Entries from a dataset

===============

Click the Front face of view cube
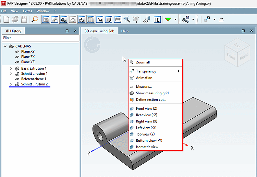257x177 pixels. click(x=231, y=57)
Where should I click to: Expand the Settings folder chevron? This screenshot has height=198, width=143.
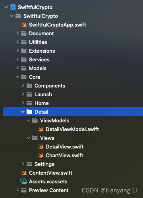[23, 164]
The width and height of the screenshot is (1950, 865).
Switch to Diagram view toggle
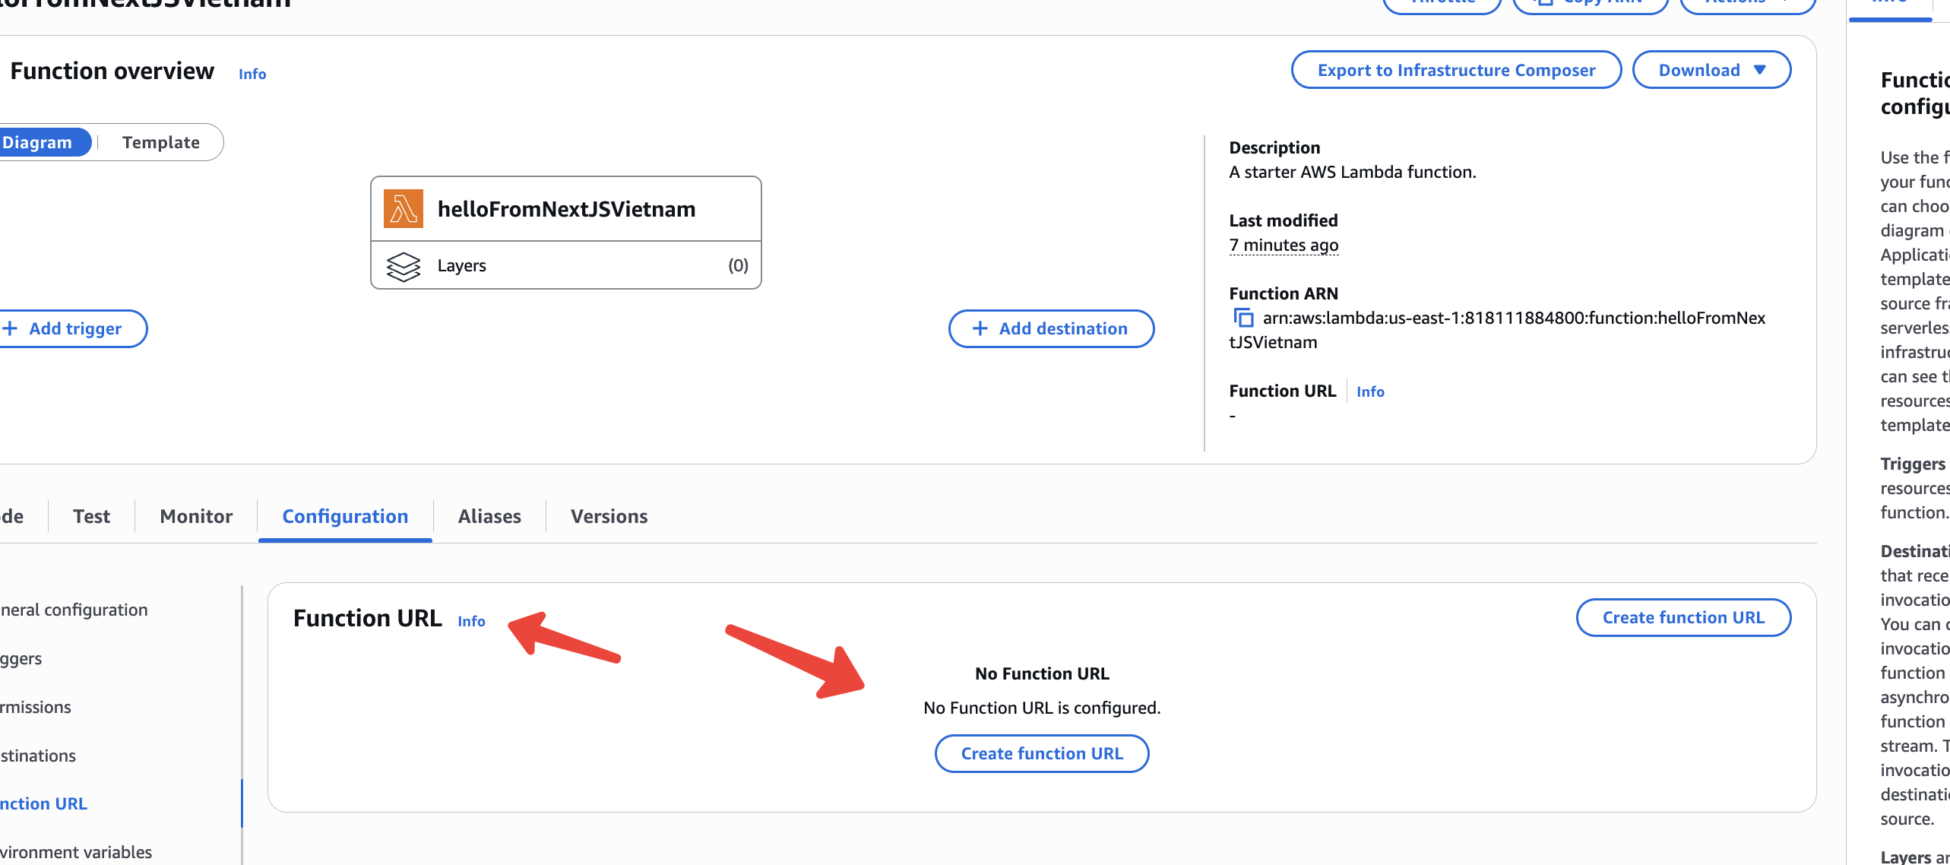(x=38, y=142)
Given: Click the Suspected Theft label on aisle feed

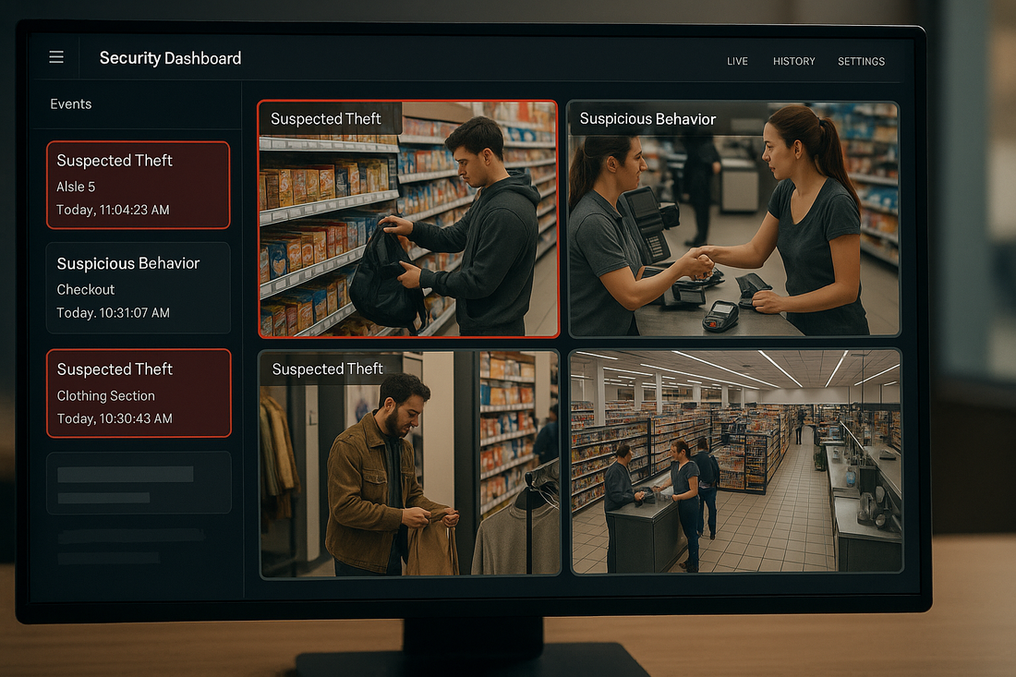Looking at the screenshot, I should (325, 119).
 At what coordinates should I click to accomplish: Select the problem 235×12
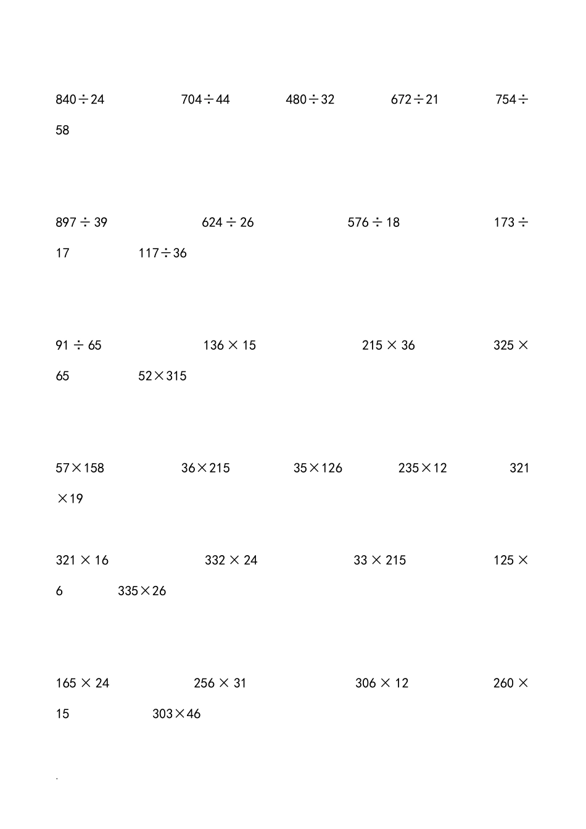pyautogui.click(x=423, y=468)
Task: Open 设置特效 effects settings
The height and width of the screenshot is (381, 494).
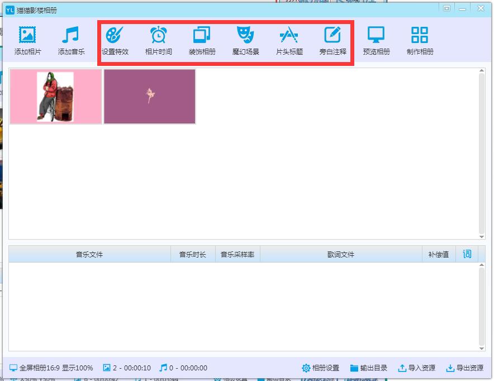Action: coord(115,36)
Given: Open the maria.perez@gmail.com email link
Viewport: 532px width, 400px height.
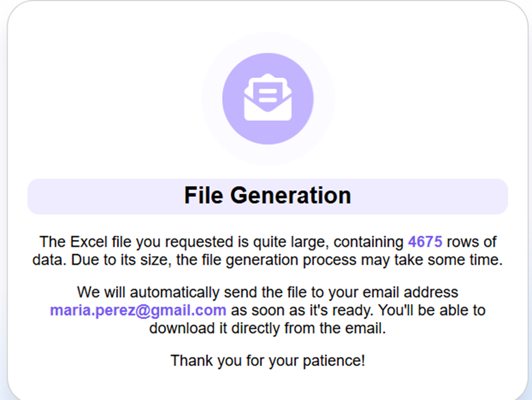Looking at the screenshot, I should (138, 310).
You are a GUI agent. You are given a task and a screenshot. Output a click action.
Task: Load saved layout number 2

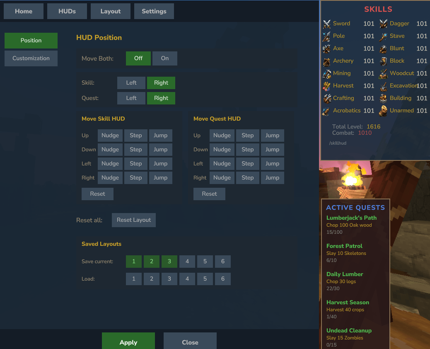[x=152, y=279]
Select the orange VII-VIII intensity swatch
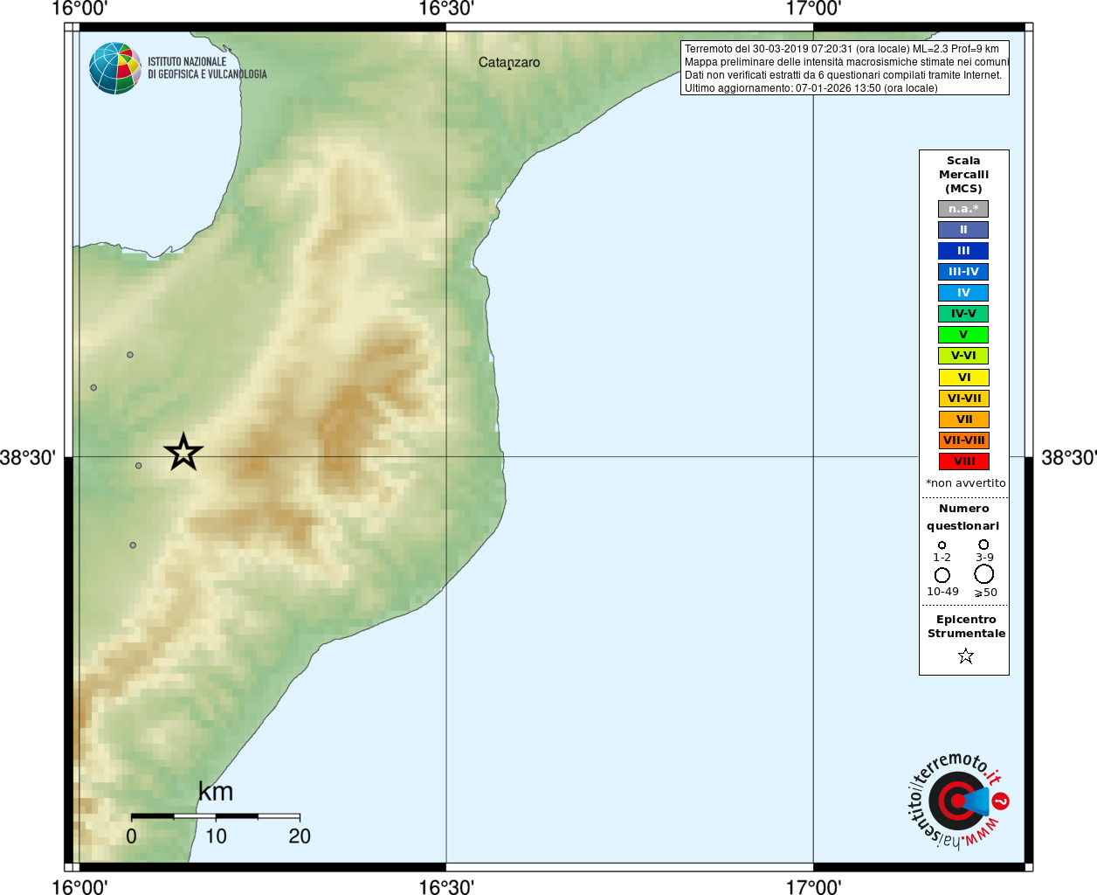Image resolution: width=1097 pixels, height=895 pixels. tap(963, 441)
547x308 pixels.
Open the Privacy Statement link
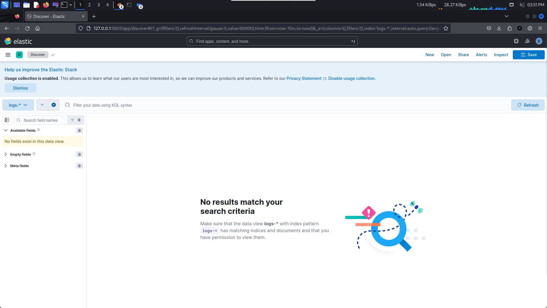(304, 78)

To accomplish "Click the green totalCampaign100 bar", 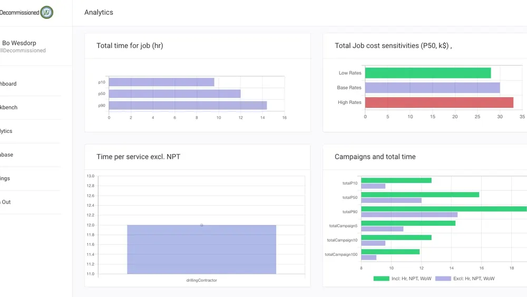I will point(390,252).
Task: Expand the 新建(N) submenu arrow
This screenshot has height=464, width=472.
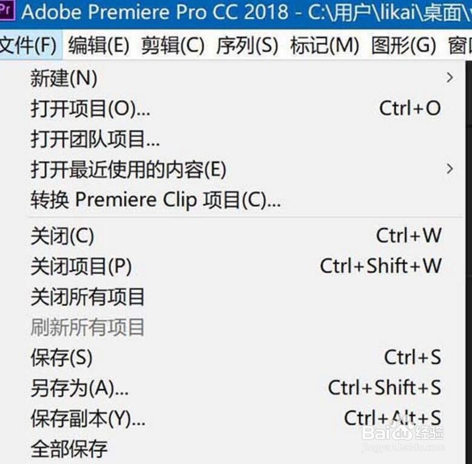Action: [450, 78]
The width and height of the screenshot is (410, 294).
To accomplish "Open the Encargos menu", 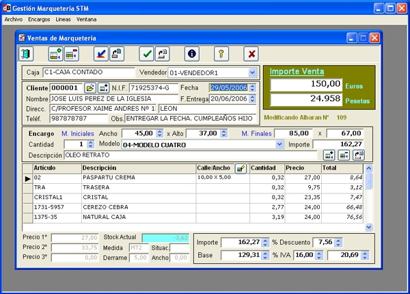I will [x=39, y=20].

===============

> **Problem to solve**: Output the part that opens with the line containing "Task: Open 设置特效 effects settings" and closes with the line containing "[x=152, y=279]", both lines included, as a Markdown table with the columns Row and Text, numbering each row and leaving out blank lines. Keep the pictures out of the table.

> **Answer for the task**:
| Row | Text |
|---|---|
| 1 | Task: Open 设置特效 effects settings |
| 2 | The height and width of the screenshot is (381, 494). |
| 3 | Action: coord(115,36) |
| 4 | Given: Open the maria.perez@gmail.com email link |
| 5 | Viewport: 532px width, 400px height. |
| 6 | Looking at the screenshot, I should (138, 310). |
| 7 | You are a GUI agent. You are given a task and a screenshot. Output a click action. |
| 8 | Task: Load saved layout number 2 |
| 9 | [x=152, y=279] |